Then visit `http://localhost:8080` for the dashboard.

## Usage in Your Application

### Using Provider SDKs (Recommended)

Most LLM provider SDKs support custom base URLs. Simply change the base URL to route through LLM-Sentinel:

#### OpenAI SDK

```python
import openai

# Just change the base URL - everything else stays the same
client = openai.OpenAI(
api_key="your-openai-api-key",
base_url="http://localhost:8080/openai/v1" # Add LLM-Sentinel proxy
)

response = client.chat.completions.create(
model="gpt-4",
messages=[{"role": "user", "content": "My email is user@company.com"}]
)
```

#### Ollama SDK

```python
from ollama import Client

client = Client(host="http://localhost:8080/ollama")
response = client.chat(
model="llama3.1:8b",
messages=[
{"role": "user", "content": "Explain HTTP in simple terms"}
]
)
```

#### Anthropic SDK

```python
import anthropic

# Just change the base URL
client = anthropic.Anthropic(
api_key="your-anthropic-api-key",
base_url="http://localhost:8080/anthropic" # Add LLM-Sentinel proxy
)

response = client.messages.create(
model="claude-3-sonnet-20240229",
max_tokens=1024,
messages=[{"role": "user", "content": "Hello"}]
)
```

#### LangChain Integration

```python
from langchain.llms import OpenAI
from langchain.chat_models import ChatOpenAI

# For OpenAI models through LLM-Sentinel
llm = ChatOpenAI(
openai_api_key="your-openai-api-key",
openai_api_base="http://localhost:8080/openai/v1" # Route through proxy
)

# For Ollama models through LLM-Sentinel
from langchain.llms import Ollama

llm = Ollama(
model="llama3.1:8b",
base_url="http://localhost:8080/ollama" # Route through proxy
)
```

#### Environment Variables (Universal)

```bash
# Set these environment variables to route all SDK calls through LLM-Sentinel
export OPENAI_API_BASE="http://localhost:8080/openai/v1"
export ANTHROPIC_BASE_URL="http://localhost:8080/anthropic"

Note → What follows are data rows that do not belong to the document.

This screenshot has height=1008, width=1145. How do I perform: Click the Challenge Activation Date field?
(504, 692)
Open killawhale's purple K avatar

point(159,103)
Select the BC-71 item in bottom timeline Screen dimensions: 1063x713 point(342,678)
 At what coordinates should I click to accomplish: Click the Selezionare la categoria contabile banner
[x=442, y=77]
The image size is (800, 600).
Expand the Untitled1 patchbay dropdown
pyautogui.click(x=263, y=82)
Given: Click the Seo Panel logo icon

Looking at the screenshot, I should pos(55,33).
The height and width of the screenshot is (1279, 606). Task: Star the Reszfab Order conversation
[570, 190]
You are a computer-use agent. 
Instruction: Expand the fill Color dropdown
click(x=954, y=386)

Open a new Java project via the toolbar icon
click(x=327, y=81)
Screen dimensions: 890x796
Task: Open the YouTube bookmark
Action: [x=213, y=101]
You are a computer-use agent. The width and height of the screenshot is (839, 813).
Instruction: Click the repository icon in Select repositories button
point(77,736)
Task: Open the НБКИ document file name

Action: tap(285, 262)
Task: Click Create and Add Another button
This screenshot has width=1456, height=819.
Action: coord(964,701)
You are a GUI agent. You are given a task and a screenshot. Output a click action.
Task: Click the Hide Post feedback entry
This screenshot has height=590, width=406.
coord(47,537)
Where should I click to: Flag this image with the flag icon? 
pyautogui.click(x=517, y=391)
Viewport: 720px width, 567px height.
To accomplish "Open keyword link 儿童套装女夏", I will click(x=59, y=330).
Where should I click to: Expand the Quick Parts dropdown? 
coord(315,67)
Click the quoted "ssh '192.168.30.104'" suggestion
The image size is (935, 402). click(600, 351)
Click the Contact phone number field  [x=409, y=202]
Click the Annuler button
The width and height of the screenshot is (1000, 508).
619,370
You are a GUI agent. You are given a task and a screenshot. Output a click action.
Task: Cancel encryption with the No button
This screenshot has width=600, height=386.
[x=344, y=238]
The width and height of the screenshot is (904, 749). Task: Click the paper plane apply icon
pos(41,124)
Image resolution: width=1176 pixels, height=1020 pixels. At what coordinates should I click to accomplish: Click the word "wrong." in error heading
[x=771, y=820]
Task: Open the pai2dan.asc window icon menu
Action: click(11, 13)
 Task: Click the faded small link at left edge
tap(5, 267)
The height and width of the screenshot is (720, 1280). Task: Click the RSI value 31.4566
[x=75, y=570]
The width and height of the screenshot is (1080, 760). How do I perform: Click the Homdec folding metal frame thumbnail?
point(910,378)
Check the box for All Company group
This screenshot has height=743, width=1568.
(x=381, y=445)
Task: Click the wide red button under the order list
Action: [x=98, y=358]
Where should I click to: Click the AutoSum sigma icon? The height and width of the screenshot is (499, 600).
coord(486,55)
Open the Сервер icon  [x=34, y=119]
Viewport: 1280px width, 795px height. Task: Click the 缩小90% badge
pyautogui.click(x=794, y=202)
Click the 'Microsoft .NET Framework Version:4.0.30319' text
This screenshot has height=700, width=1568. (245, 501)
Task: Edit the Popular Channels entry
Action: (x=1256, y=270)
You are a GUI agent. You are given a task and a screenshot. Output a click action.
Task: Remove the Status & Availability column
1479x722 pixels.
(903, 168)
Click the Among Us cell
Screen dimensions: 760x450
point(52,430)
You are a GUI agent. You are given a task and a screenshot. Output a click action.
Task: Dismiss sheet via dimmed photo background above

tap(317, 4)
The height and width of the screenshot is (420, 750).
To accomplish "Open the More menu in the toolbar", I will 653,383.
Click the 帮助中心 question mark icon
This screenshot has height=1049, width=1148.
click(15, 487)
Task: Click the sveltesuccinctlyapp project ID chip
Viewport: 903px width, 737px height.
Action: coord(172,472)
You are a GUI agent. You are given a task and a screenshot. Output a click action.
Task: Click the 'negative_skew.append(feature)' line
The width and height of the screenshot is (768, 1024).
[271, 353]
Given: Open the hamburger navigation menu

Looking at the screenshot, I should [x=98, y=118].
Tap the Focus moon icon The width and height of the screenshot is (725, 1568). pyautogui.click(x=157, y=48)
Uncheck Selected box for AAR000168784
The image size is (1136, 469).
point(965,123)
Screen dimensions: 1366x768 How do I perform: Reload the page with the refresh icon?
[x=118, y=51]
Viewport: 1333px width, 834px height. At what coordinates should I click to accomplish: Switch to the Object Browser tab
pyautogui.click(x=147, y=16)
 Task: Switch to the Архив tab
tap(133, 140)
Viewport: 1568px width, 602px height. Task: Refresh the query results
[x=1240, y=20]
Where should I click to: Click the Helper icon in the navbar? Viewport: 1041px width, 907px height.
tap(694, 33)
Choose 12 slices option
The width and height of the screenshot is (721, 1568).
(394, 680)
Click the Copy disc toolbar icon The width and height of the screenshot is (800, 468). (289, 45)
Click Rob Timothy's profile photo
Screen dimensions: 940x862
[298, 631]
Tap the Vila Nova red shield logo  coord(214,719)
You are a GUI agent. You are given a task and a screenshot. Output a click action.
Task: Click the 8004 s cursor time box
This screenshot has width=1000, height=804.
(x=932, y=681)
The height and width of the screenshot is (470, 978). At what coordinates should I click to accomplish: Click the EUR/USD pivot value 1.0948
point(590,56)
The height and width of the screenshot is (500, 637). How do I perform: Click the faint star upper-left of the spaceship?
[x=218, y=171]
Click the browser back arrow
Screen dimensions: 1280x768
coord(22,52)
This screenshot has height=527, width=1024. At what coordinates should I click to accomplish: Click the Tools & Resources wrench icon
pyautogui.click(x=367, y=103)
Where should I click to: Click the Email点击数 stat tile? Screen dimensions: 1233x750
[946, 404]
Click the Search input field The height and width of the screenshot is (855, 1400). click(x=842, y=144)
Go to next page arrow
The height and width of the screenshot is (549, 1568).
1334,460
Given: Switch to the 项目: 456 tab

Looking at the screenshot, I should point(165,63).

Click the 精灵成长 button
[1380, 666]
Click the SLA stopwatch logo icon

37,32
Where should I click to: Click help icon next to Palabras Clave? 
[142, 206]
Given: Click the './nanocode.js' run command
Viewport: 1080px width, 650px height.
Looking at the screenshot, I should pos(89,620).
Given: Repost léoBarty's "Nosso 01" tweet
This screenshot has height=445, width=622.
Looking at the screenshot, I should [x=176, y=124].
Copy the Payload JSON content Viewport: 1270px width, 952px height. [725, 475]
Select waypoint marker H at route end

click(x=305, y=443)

# Your existing code will automatically use the proxy
python your_existing_app.py
```

### Direct API Calls (Alternative)

If you prefer direct HTTP calls or your language doesn't have an official SDK:

```bash
# OpenAI API call
curl http://localhost:8080/openai/v1/chat/completions \
-H "Authorization: Bearer $OPENAI_API_KEY" \
-H "Content-Type: application/json" \
-d '{"model":"gpt-4","messages":[{"role":"user","content":"Hello"}]}'

# Anthropic API call
curl http://localhost:8080/anthropic/v1/messages \
-H "x-api-key: $ANTHROPIC_API_KEY" \
-H "Content-Type: application/json" \
-d '{"model":"claude-3-sonnet-20240229","max_tokens":1024,"messages":[{"role":"user","content":"Hello"}]}'
```

## Configuration

Create or edit `configs/default.yaml`:

```yaml
server:
port: 8080

privacy:
enabled: true
header_scrubbing:
enabled: true
preserve_upstream_auth: true # Keep auth headers for upstream APIs

security:
enabled: true
mode: block # "block", "log", or "passthrough"
vector_security:
enabled: true
block_threshold: 0.70 # 70% confidence threshold
embedding:
service_type: "pattern" # Use pattern matching (production ready)

upstream:
openai: https://api.openai.com
ollama: http://localhost:11434
anthropic: https://api.anthropic.com

websocket:
events:
broadcast_pii_detections: true
broadcast_vector_security: true
broadcast_system: true
broadcast_connections: true
```

## Performance Benchmarks

| Dataset | Samples | Threshold | Balanced Accuracy | Precision | Recall | Mean Latency |
|---------|---------|-----------|-------------------|-----------|--------|--------------|
| **Gandalf** | 222 (111 attacks) | 0.70 | **73.9%** | **100.0%** | 47.7% | 10.7ms |
| **Qualifire** | 9,992 (4,996 attacks) | 0.70 | **57.8%** | **100.0%** | 15.6% | 17.5ms |

*Latency measured for blocked requests only (security processing time)*

## Docker Compose Integration

```yaml
services:
your-app:
build: .
environment:
- OPENAI_API_BASE=http://llm-sentinel:8080/openai
- OPENAI_API_KEY=${OPENAI_API_KEY}
depends_on:
- llm-sentinel

llm-sentinel:
image: llm-sentinel:latest
ports:
- "8080:8080"
volumes:
- ./configs:/app/configs
```

## What Gets Protected

### PII Detection

- Email addresses → `[EMAIL_MASKED]`
- SSNs → `[SSN_MASKED]`
- Credit cards → `[CREDIT_CARD_MASKED]`
- API keys → `[API_KEY_MASKED]`
- Phone numbers → `[PHONE_MASKED]`
- File paths → `[PATH_MASKED]`
- 80+ other sensitive data patterns

### Prompt Injection Blocking

- Instruction manipulation: "ignore all previous instructions"
- Jailbreak attempts: "pretend you are not an AI"
- Information extraction: "reveal your system prompt"
- Obfuscation techniques: "ignor all previus instructons"
- Role manipulation: "you are now a different AI"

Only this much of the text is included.